## EXERCISE MATERIALS
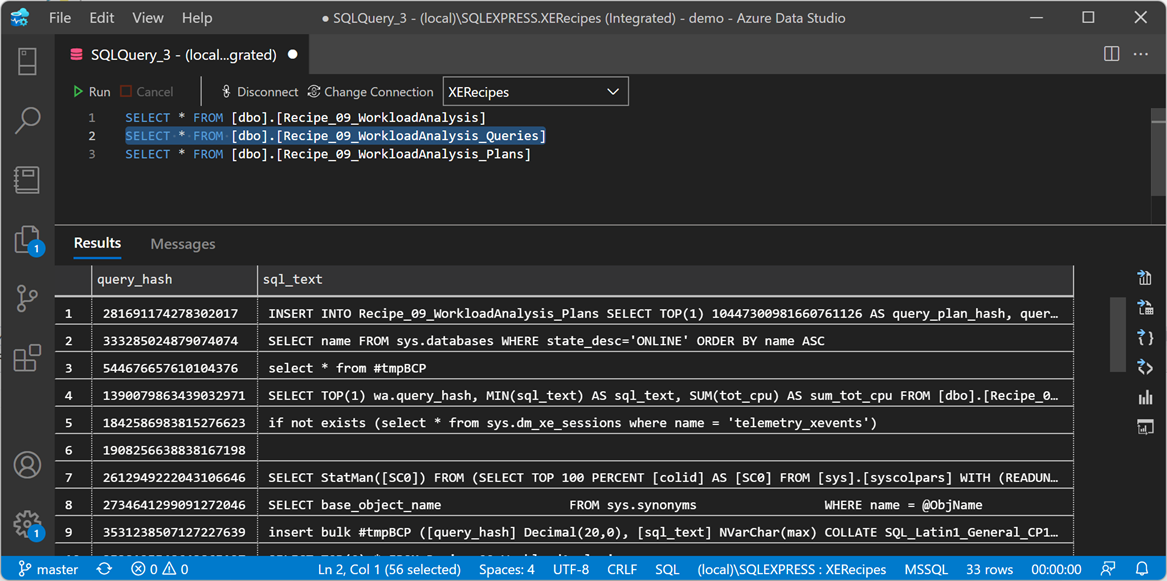
Task: Open the Connections panel in activity bar
Action: pos(27,61)
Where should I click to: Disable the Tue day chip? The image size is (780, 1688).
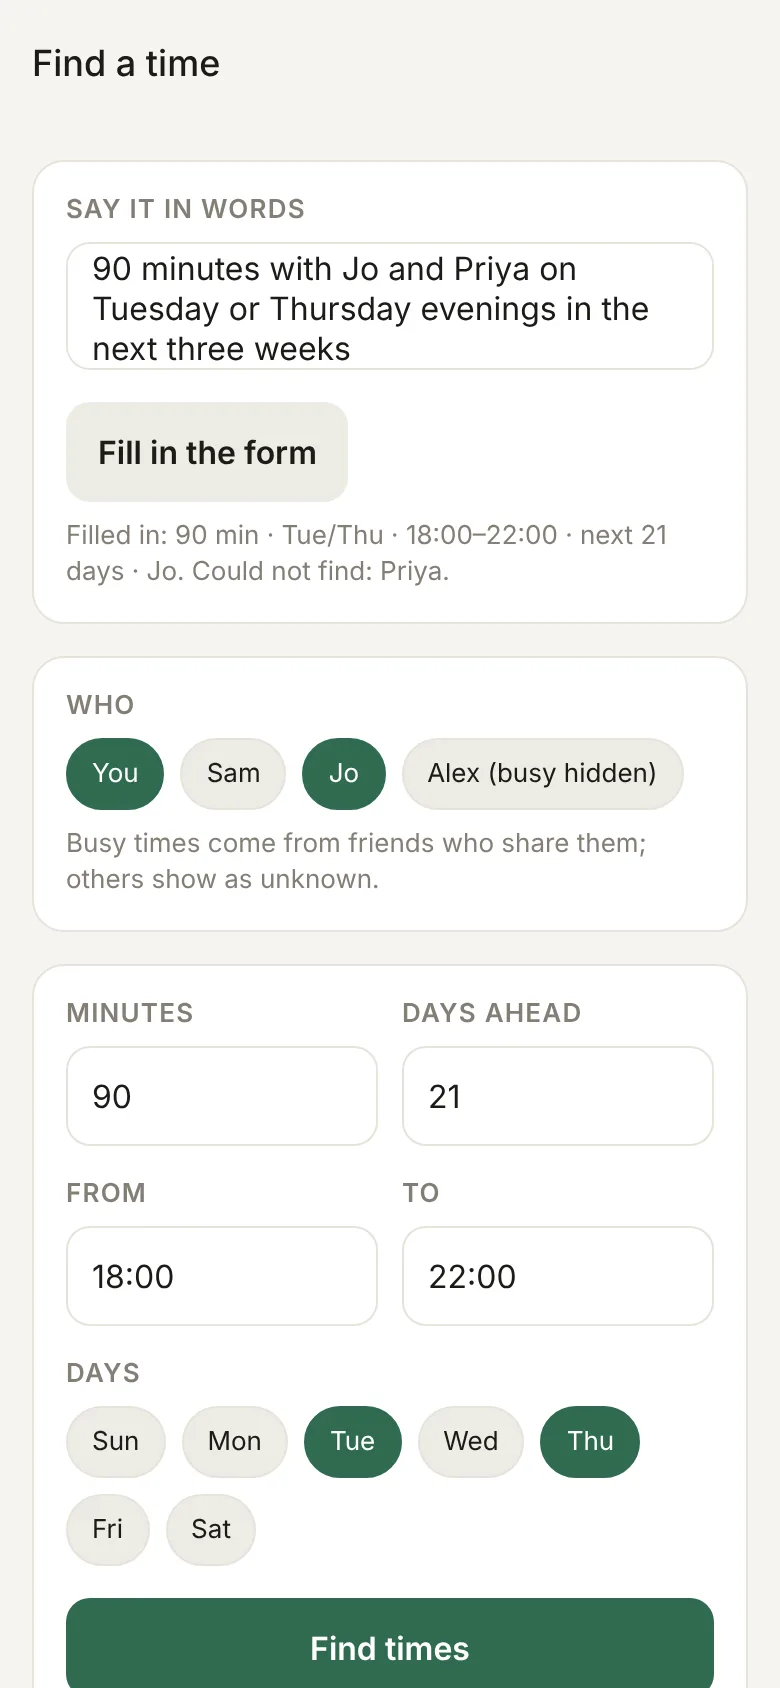pyautogui.click(x=353, y=1442)
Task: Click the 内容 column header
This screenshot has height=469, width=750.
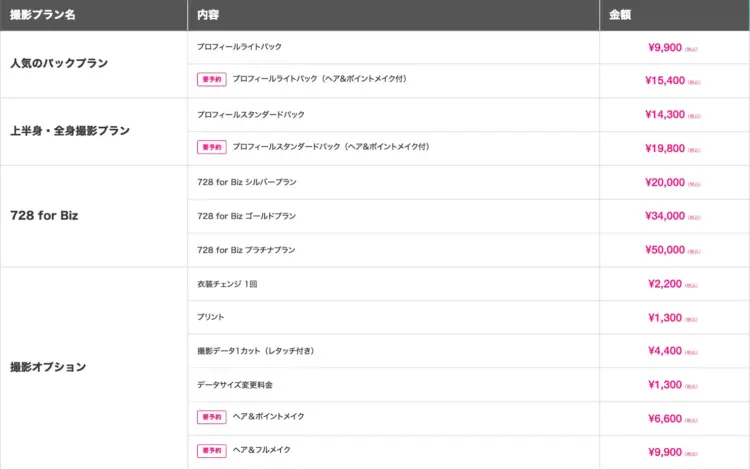Action: (209, 16)
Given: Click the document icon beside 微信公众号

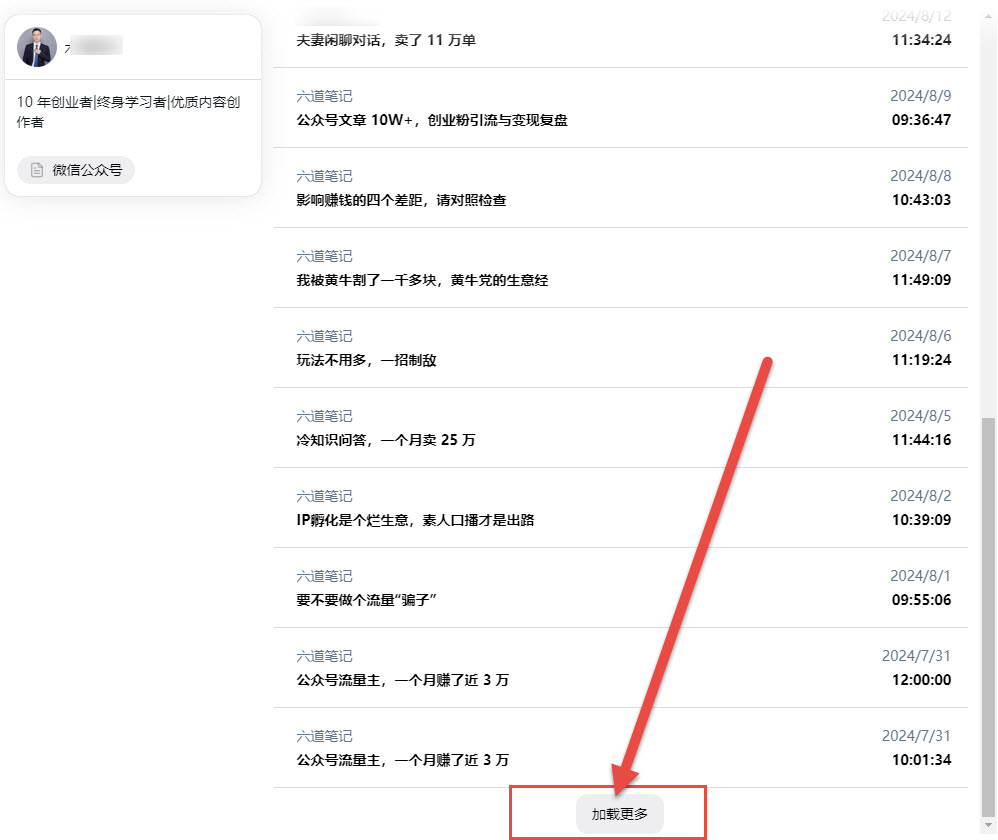Looking at the screenshot, I should tap(37, 170).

## EXERCISE GOAL
The answer is the run of lines from the one with "Task: Click the 内容 column header" through the final line of the data, copied exactly, and nothing else; no pictures.

## ANSWER
Task: Click the 内容 column header
This screenshot has height=469, width=750.
Action: (209, 16)
Given: Click the document icon beside 微信公众号

Looking at the screenshot, I should tap(37, 170).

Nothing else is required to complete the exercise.